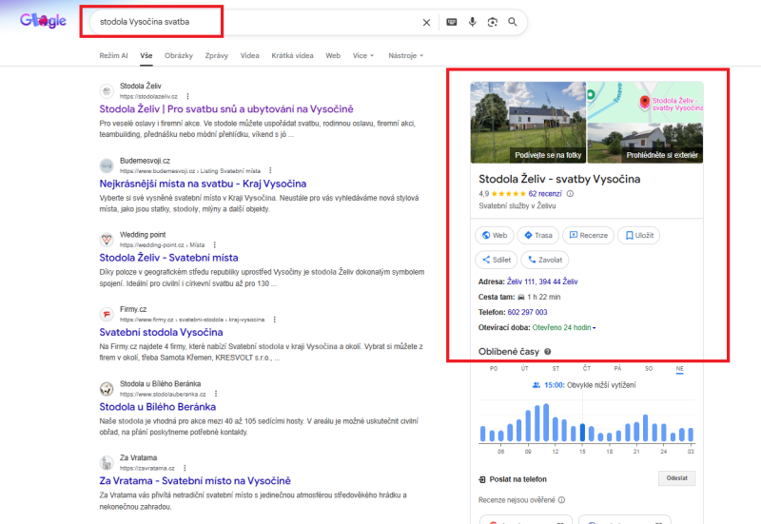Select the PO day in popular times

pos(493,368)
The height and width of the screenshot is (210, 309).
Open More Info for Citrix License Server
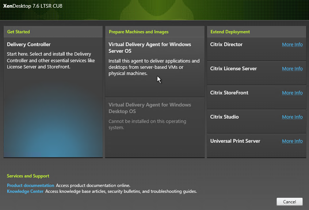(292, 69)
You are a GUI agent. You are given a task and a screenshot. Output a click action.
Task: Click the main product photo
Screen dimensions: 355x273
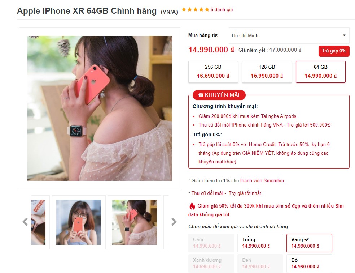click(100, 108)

┄┄┄┄┄┄┄┄┄┄

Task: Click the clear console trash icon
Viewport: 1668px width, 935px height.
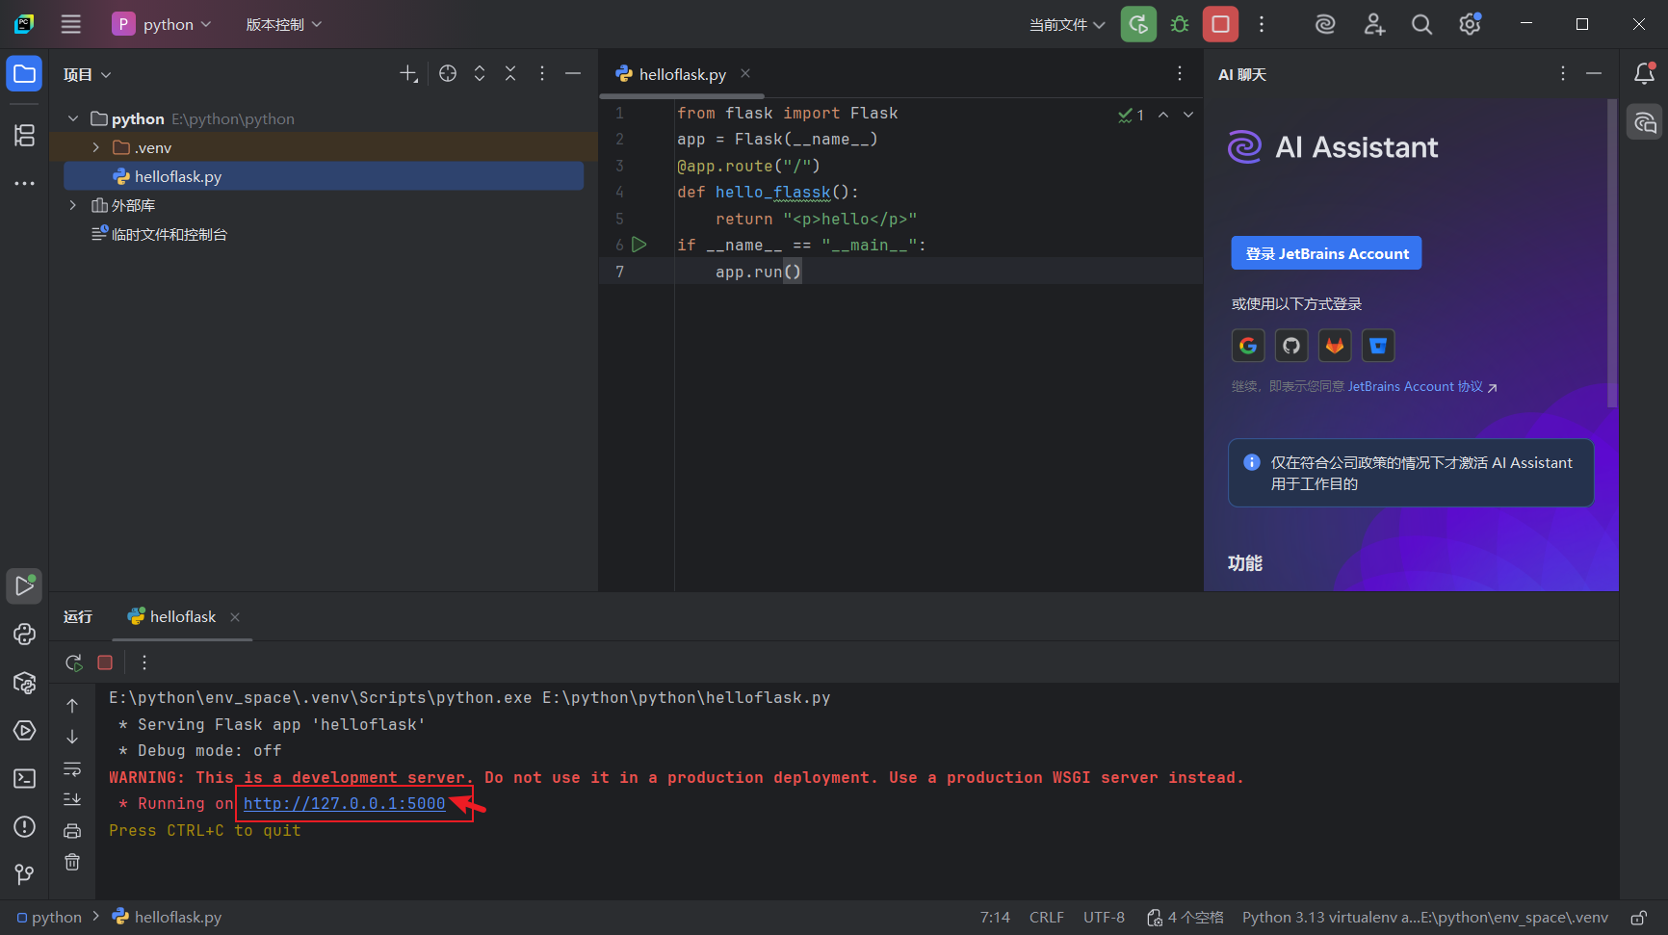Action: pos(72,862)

┄┄┄┄┄┄┄┄┄┄

Assignment
What lines in the listing above hold the string "screenshot"? List them.

Completed task
The height and width of the screenshot is (210, 309).
You are a GUI agent. You are given a task and a screenshot. Output a click action.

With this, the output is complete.